It has been an ongoing debate in politics: are there enough women involved and conversely elected. Women make up roughly 20% of Congress while making up at least half the population of the country. There are workshops to get more women engaged with politics and there are leaders calling upon more women to explore public service.
A quick snapshot of New Jersey’s representation in Congress and the state level shows: 1 member of Congress with Congresswoman Bonnie Watson Coleman (D-NJ12), 11 state Senators out of 40 members, and 25 assemblywomen out of 80 members. There has been only one female governor in the state’s history with Christine Todd Whitman. The representation at the local level in cities is just as low.
As seen with Secretary Hillary Clinton’s presidential candidacies in 2008 and 2016, there is always a delicate balance when dealing with double standards and approaches to interacting with female candidates. That same sentiment and aspect can be seen with races at different levels and provide an extra element in the dynamics of a given election.
As Senate Majority Leader Loretta Weinberg (D-37) has mentioned,
I think there are still stereotypes that exist but less than there have been in the past. A male will often be described as strong and a good leader where a woman with the same traits might be described as aggressive or shrill.
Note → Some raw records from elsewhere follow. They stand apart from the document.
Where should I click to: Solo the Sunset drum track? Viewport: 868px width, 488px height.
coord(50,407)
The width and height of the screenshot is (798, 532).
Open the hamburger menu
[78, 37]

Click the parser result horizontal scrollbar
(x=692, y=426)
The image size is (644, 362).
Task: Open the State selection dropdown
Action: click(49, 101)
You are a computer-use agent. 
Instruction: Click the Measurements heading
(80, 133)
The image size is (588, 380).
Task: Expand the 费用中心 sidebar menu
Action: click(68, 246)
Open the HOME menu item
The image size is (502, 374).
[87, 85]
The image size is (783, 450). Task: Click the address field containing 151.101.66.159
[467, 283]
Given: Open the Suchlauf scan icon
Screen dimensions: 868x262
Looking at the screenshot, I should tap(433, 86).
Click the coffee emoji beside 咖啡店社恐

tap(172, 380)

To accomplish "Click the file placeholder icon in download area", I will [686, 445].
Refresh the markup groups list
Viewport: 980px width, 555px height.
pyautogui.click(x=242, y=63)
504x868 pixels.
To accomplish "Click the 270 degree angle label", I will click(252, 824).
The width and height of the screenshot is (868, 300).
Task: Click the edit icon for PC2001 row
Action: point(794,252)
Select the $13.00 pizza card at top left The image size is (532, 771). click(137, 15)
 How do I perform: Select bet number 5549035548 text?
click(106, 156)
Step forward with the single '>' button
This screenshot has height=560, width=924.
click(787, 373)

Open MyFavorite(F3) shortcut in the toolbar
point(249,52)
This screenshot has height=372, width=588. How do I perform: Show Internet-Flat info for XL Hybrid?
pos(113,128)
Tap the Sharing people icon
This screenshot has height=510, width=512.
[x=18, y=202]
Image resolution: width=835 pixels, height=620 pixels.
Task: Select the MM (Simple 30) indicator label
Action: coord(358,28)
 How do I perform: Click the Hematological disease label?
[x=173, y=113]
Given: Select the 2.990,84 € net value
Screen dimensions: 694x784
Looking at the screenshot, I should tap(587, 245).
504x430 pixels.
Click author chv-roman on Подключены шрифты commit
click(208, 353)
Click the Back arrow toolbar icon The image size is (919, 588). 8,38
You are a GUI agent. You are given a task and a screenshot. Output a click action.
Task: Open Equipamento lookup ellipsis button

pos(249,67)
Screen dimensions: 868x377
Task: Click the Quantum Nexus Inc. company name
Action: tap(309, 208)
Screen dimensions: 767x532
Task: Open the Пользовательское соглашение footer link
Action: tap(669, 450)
Assemblywoman Valerie Huttle (D-37) echoes Weinberg with:
There are times you see men on a faster track for some reason. The dynamic is changing too slowly. It was 95 years ago that women got the right to vote but there is still this perception that politics is too rough and tumble for women. I am still working towards making sure my voice is heard because I do represent my constituents. I don’t want to be drowned out by leadership.
Debates between male and female candidates can highlight how language can be examined in a different light as opposed to a debate between candidates of the same sex. Whether it be ads, speeches, advocacy when elected, or any other area for a candidate or elected official there can be challenges and comments that are directed towards a female that a male does not face. Strong versus bossy or emotions versus more reversed are common points of analysis and debate where women are put under a larger spotlight and criticized.
Mayors like Dawn Zimmer from Hoboken or Wilda Diaz from Perth Amboy are part of a group of female municipal leaders and have both come under scrutiny for their aggressive styles in governing that might not be as contentious if they were male. They are both vocal about not only their stances but also hoping to pave the way for more women to step up into similar roles.
There are not too many women of forefront of making those decisions. As women, we need to give other women opportunities as long as they have that experience and are knowledgeable.
In 2013, former state Senator Barbara Buono hoped to defeat Governor Chris Christie but unable to gain traction even within her own party and often was vocal about her gender potentially playing a role in some of her struggles. A potential Republican candidate for governor in Lieutenant Governor Kim Guadagno could see similar struggles within her own party if she decides to run in 2017.
The fact that it took nearly 150 years from the Declaration to Independence to the 19th Amendment being passed for women to have the right to vote speaks to the struggles women have faced in this country to get an equal voice and representation. It was only in 2014 that Congress saw at least 100 female members elected to Congress. A state like New Jersey went over 10 years without any female representation at the national level while states like California, Washington, and New Hampshire have two female U.S. Senators and multiple representatives in Congress.
While there is still room for improvement, you can scan the Garden State and see promise for what can be built upon. The state’s second in command with Guadagno and one of the top leaders in the Statehouse with Weinberg are female. While Buono fell short in 2013, next year could see multiple female names arise among those looking to run for governor. Male candidates like Senate President Stephen Sweeney (D-3) and Jersey City Mayor Steven Fulop are seen as the likely leading candidates to replace Governor Christie. But there could be energy behind not only Guadagno on the Republican side but also someone like state Senator Teresa Ruiz (D-29) who might see her name tossed around as a strong candidate for governor or a potential successor to Sweeney as Senate President if he were to be elected governor. State Senators like Diane Allen (R-7) and Jennifer Beck (R-11) are active members within the minority party in the statehouse and like Ruiz are eager to have their voice heard.
Even in 2016 with progress being made in different areas, there is still a climb ahead. There are strong candidates and elected officials around the state. There is a good chance the first female president could be elected in 2016. There are races like the U.S. Senate election in New Hampshire that feature two leading female candidates. The open election in 2014 for the seat held by Congresswoman Coleman featured a tight race at the top between her and state Senator Linda Greenstein (D-14). There are multiple younger women under 30 and 40 that are spotlighted each year and provide the state with a glimpse of potential candidates and leading advocates for policies.
In the Garden State, there can be a greater focus on cultivating and encouraging more female leaders. That goes beyond just New Jersey. Some states already see progress and successes in electing more female candidates. In 2014 at both the national and state levels there was a high number of female candidates. Again, it will be about building off of that and other steps forward. That approach will create a political environment and arena that features both men and women engaged in bettering their community, state, and country.